= Working data =
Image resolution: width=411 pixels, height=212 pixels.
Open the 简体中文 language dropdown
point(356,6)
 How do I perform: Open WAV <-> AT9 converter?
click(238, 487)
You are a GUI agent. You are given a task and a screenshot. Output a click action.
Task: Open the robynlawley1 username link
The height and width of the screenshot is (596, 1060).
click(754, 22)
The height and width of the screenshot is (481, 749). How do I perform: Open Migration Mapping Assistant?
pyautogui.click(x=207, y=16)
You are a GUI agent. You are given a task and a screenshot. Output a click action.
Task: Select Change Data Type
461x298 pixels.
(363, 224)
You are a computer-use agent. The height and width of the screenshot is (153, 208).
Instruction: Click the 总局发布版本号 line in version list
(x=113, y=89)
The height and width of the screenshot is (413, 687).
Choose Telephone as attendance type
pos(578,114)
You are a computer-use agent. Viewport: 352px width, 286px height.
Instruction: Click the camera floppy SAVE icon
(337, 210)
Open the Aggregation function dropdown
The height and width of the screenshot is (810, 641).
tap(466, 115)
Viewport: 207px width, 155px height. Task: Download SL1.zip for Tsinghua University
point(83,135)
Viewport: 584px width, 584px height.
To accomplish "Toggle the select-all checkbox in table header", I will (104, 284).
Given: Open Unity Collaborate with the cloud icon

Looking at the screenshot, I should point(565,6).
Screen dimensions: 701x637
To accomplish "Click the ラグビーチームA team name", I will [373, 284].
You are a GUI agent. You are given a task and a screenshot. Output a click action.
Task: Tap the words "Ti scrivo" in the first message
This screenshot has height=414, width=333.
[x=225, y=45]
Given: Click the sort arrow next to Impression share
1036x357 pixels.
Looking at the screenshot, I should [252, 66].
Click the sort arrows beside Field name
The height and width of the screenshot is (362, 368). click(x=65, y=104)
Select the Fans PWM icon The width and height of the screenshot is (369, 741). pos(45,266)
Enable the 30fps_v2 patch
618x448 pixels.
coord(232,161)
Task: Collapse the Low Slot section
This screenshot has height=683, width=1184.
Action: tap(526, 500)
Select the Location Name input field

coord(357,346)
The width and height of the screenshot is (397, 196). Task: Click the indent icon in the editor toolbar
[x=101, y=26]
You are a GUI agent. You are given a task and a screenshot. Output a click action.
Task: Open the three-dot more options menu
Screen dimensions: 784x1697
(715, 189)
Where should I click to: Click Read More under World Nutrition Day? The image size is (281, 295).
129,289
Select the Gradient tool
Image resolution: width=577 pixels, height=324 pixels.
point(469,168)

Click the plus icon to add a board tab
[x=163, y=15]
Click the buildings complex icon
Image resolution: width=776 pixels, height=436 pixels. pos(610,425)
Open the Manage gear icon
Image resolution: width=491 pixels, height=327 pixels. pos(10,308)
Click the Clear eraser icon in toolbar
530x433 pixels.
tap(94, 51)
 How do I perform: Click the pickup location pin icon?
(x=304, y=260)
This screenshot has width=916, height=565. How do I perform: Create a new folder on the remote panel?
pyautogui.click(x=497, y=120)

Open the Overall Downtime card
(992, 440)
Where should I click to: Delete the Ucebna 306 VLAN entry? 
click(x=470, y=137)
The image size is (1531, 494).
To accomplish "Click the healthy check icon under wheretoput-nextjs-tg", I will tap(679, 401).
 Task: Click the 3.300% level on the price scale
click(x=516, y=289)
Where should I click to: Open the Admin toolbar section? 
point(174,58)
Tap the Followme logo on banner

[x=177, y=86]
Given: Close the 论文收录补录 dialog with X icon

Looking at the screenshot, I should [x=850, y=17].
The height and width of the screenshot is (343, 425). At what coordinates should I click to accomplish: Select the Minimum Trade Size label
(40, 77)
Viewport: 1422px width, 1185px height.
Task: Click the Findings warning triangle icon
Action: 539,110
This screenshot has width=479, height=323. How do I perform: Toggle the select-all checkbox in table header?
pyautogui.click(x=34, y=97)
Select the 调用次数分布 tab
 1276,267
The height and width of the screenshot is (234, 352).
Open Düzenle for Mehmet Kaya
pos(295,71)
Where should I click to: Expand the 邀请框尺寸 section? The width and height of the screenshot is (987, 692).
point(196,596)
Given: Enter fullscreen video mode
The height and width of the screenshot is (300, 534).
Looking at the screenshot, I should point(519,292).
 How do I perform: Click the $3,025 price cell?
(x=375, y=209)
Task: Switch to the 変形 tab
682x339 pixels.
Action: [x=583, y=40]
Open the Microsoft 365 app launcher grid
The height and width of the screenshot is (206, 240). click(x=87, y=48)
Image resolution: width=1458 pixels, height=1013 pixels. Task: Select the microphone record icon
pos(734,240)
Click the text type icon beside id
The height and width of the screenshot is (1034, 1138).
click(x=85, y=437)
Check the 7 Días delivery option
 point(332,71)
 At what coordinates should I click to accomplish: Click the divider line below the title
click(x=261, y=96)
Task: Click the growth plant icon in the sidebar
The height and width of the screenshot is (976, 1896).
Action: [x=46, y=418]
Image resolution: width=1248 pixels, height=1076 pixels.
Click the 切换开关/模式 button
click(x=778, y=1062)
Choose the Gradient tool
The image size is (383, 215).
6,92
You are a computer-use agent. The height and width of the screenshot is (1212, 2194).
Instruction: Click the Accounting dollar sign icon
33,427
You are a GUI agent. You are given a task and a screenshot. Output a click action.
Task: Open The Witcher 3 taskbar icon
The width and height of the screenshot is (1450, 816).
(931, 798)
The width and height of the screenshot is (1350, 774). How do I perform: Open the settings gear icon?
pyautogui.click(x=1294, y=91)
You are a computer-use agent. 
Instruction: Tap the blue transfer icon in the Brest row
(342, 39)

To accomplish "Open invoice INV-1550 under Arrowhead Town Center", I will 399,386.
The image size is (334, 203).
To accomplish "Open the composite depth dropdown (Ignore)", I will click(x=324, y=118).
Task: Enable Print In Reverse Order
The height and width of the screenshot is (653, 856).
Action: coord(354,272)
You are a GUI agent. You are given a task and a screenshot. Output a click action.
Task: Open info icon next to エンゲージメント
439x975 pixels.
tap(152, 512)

= Exercise objective =
Could you write out all of the entries above again, word for word and line for line, changing nothing?

= Solution for this exercise =
Image resolution: width=411 pixels, height=212 pixels.
Open the 简体中文 language dropdown
point(356,6)
 How do I perform: Open WAV <-> AT9 converter?
click(238, 487)
You are a GUI agent. You are given a task and a screenshot. Output a click action.
Task: Open the robynlawley1 username link
The height and width of the screenshot is (596, 1060).
click(754, 22)
The height and width of the screenshot is (481, 749). How do I perform: Open Migration Mapping Assistant?
pyautogui.click(x=207, y=16)
You are a GUI agent. You are given a task and a screenshot. Output a click action.
Task: Select Change Data Type
461x298 pixels.
(363, 224)
You are a computer-use agent. The height and width of the screenshot is (153, 208).
Instruction: Click the 总局发布版本号 line in version list
(x=113, y=89)
The height and width of the screenshot is (413, 687).
Choose Telephone as attendance type
pos(578,114)
You are a computer-use agent. Viewport: 352px width, 286px height.
Instruction: Click the camera floppy SAVE icon
(337, 210)
Open the Aggregation function dropdown
The height and width of the screenshot is (810, 641).
tap(466, 115)
Viewport: 207px width, 155px height. Task: Download SL1.zip for Tsinghua University
point(83,135)
Viewport: 584px width, 584px height.
To accomplish "Toggle the select-all checkbox in table header", I will (104, 284).
Given: Open Unity Collaborate with the cloud icon

Looking at the screenshot, I should point(565,6).
Screen dimensions: 701x637
To accomplish "Click the ラグビーチームA team name", I will [373, 284].
You are a GUI agent. You are given a task and a screenshot. Output a click action.
Task: Tap the words "Ti scrivo" in the first message
This screenshot has height=414, width=333.
[x=225, y=45]
Given: Click the sort arrow next to Impression share
1036x357 pixels.
Looking at the screenshot, I should [252, 66].
Click the sort arrows beside Field name
The height and width of the screenshot is (362, 368). click(x=65, y=104)
Select the Fans PWM icon The width and height of the screenshot is (369, 741). pos(45,266)
Enable the 30fps_v2 patch
618x448 pixels.
coord(232,161)
Task: Collapse the Low Slot section
This screenshot has height=683, width=1184.
Action: tap(526, 500)
Select the Location Name input field

coord(357,346)
The width and height of the screenshot is (397, 196). Task: Click the indent icon in the editor toolbar
[x=101, y=26]
You are a GUI agent. You are given a task and a screenshot. Output a click action.
Task: Open the three-dot more options menu
Screen dimensions: 784x1697
(715, 189)
Where should I click to: Click Read More under World Nutrition Day? The image size is (281, 295).
129,289
Select the Gradient tool
Image resolution: width=577 pixels, height=324 pixels.
point(469,168)

Click the plus icon to add a board tab
[x=163, y=15]
Click the buildings complex icon
Image resolution: width=776 pixels, height=436 pixels. pos(610,425)
Open the Manage gear icon
Image resolution: width=491 pixels, height=327 pixels. pos(10,308)
Click the Clear eraser icon in toolbar
530x433 pixels.
tap(94, 51)
 How do I perform: Click the pickup location pin icon?
(x=304, y=260)
This screenshot has width=916, height=565. How do I perform: Create a new folder on the remote panel?
pyautogui.click(x=497, y=120)

Open the Overall Downtime card
(992, 440)
Where should I click to: Delete the Ucebna 306 VLAN entry? 
click(x=470, y=137)
The image size is (1531, 494).
To accomplish "Click the healthy check icon under wheretoput-nextjs-tg", I will tap(679, 401).
 Task: Click the 3.300% level on the price scale
click(x=516, y=289)
Where should I click to: Open the Admin toolbar section? 
point(174,58)
Tap the Followme logo on banner

[x=177, y=86]
Given: Close the 论文收录补录 dialog with X icon

Looking at the screenshot, I should [x=850, y=17].
The height and width of the screenshot is (343, 425). At what coordinates should I click to accomplish: Select the Minimum Trade Size label
(40, 77)
Viewport: 1422px width, 1185px height.
Task: Click the Findings warning triangle icon
Action: 539,110
This screenshot has width=479, height=323. How do I perform: Toggle the select-all checkbox in table header?
pyautogui.click(x=34, y=97)
Select the 调用次数分布 tab
 1276,267
The height and width of the screenshot is (234, 352).
Open Düzenle for Mehmet Kaya
pos(295,71)
Where should I click to: Expand the 邀请框尺寸 section? The width and height of the screenshot is (987, 692).
point(196,596)
Given: Enter fullscreen video mode
The height and width of the screenshot is (300, 534).
Looking at the screenshot, I should point(519,292).
 How do I perform: Click the $3,025 price cell?
(x=375, y=209)
Task: Switch to the 変形 tab
682x339 pixels.
Action: [x=583, y=40]
Open the Microsoft 365 app launcher grid
The height and width of the screenshot is (206, 240). click(x=87, y=48)
Image resolution: width=1458 pixels, height=1013 pixels. Task: Select the microphone record icon
pos(734,240)
Click the text type icon beside id
The height and width of the screenshot is (1034, 1138).
click(x=85, y=437)
Check the 7 Días delivery option
 point(332,71)
 At what coordinates should I click to accomplish: Click the divider line below the title
click(x=261, y=96)
Task: Click the growth plant icon in the sidebar
The height and width of the screenshot is (976, 1896).
Action: [x=46, y=418]
Image resolution: width=1248 pixels, height=1076 pixels.
Click the 切换开关/模式 button
click(x=778, y=1062)
Choose the Gradient tool
The image size is (383, 215).
6,92
You are a computer-use agent. The height and width of the screenshot is (1212, 2194).
Instruction: Click the Accounting dollar sign icon
33,427
You are a GUI agent. You are given a task and a screenshot. Output a click action.
Task: Open The Witcher 3 taskbar icon
The width and height of the screenshot is (1450, 816).
(931, 798)
The width and height of the screenshot is (1350, 774). How do I perform: Open the settings gear icon?
pyautogui.click(x=1294, y=91)
You are a computer-use agent. 
Instruction: Tap the blue transfer icon in the Brest row
(342, 39)

To accomplish "Open invoice INV-1550 under Arrowhead Town Center", I will 399,386.
The image size is (334, 203).
To accomplish "Open the composite depth dropdown (Ignore)", I will click(x=324, y=118).
Task: Enable Print In Reverse Order
The height and width of the screenshot is (653, 856).
Action: coord(354,272)
You are a GUI agent. You are given a task and a screenshot. Output a click action.
Task: Open info icon next to エンゲージメント
439x975 pixels.
tap(152, 512)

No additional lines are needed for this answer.